(openPR) Phosphorrückgewinnung und Produktion zusätzlichen Faulgases zur Energieerzeugung durch Karbonisierung von Klärschlamm:
Das TerraNova® Ultra - Verfahren ersetzt thermische Trocknungsverfahren durch eine wesentlich energieeffizientere Ultraentwässerung von Klärschlamm. Eine halbtechnische Demonstrationsanlage auf der Kläranlage Duisburg-Kaßlerfeld des Ruhrverbands soll in Zukunft auch den Phosphor zurückgewinnen und zur Erzeugung zusätzlichen Faulgases beitragen.
Im Rahmen des vom Bundesministerium für Bildung und Forschung geförderten Projekts "CarBioPhos" entwickeln und erproben TerraNova Energy GmbH (TNE) und das Deutsche Biomasseforschungszentrum gGmbH (DBFZ) gemeinsam eine Ergänzung der hydrothermalen Karbonisierung von Klärschlamm. Diese als "TerraNova® UItra" bereits großtechnisch in China eingesetzte Technologie dient bislang der Reduktion der Entsorgungsmenge um bis zu 80% und ersetzt damit thermische Trocknungsverfahren. Da bei TerraNova® Ultra der größte Teil des Schlammwassers rein mechanisch abgetrennt wird, können im Vergleich zur klassischen Wasserverdampfung hohe Energie- und CO2- Einsparungen erzielt werden.

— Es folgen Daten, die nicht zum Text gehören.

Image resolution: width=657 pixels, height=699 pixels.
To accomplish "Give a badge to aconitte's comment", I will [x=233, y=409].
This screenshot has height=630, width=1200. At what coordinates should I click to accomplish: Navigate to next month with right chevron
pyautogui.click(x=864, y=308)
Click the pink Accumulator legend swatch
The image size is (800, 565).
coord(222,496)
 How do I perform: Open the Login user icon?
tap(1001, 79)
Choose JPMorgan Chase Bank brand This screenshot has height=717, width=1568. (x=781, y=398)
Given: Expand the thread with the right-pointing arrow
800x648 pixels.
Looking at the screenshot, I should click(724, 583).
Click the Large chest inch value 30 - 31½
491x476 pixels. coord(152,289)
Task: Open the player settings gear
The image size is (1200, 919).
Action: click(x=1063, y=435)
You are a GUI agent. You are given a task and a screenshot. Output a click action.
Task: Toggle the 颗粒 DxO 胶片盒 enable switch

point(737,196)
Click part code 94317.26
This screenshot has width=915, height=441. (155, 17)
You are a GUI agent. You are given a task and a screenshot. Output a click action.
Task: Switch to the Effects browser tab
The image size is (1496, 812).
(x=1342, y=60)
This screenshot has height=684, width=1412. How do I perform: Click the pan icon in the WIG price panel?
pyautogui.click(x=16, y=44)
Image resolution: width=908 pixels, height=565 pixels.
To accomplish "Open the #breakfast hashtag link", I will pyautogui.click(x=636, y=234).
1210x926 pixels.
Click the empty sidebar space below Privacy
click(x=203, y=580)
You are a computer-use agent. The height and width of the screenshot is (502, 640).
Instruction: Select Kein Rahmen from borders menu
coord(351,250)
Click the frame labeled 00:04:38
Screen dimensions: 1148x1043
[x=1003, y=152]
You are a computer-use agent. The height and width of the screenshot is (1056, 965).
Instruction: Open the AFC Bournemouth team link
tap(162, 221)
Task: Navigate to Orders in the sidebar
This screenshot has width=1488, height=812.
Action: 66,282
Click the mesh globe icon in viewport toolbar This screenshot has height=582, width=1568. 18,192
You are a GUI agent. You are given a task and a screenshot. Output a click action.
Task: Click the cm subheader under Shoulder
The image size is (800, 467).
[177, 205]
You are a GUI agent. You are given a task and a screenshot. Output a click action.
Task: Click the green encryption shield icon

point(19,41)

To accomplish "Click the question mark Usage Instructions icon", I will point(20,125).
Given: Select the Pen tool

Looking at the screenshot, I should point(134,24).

Im Rahmen des CarBioPhos-Projekts soll das TerraNova® Ultra Verfahren bis 2020 um zwei weitere Komponenten ergänzt werden:
Durch die Zugabe von Säure innerhalb des Prozesses kann der im Klärschlamm enthaltene Phosphor gelöst und über das abgetrennte Schlammwasser mittels Adsorption, Fällung oder Kristallisation zurückgewonnen werden. Auf dieser Basis wird von TNE die wirtschaftliche Herstellung eines handelbaren Sekundärphosphor-Produkts entwickelt und in einer Demonstrationsanlage umgesetzt. Der Ruhrverband stellt für das Vorhaben einen geeigneten Standort auf der Kläranlage Duisburg-Kaßlerfeld zur Verfügung.
Das verbleibende, phosphorarme Restwasser eignet sich aufgrund des hohen Gehalts an biologisch abbaubaren organischen Bestandteilen gut zur Biogaserzeugung. Das DBFZ führt dazu über einen Zeitraum von 12 Monaten kontinuierliche Technikumsversuche sowohl unter mesophilen als auch thermophilen Bedingungen am Standort Leipzig durch, um Umsetzungsgrade und Methanproduktion zu optimieren und die Langzeitstabilität der Biogaserzeugung nachzuweisen.
In einer abschließenden Energiebilanz wird untersucht, in welcher Höhe der Eigenenergiebedarf des Verfahrens durch das zusätzlich produzierte Faulgas und die bei der anschließenden Verstromung anfallende Abwärme gedeckt werden kann.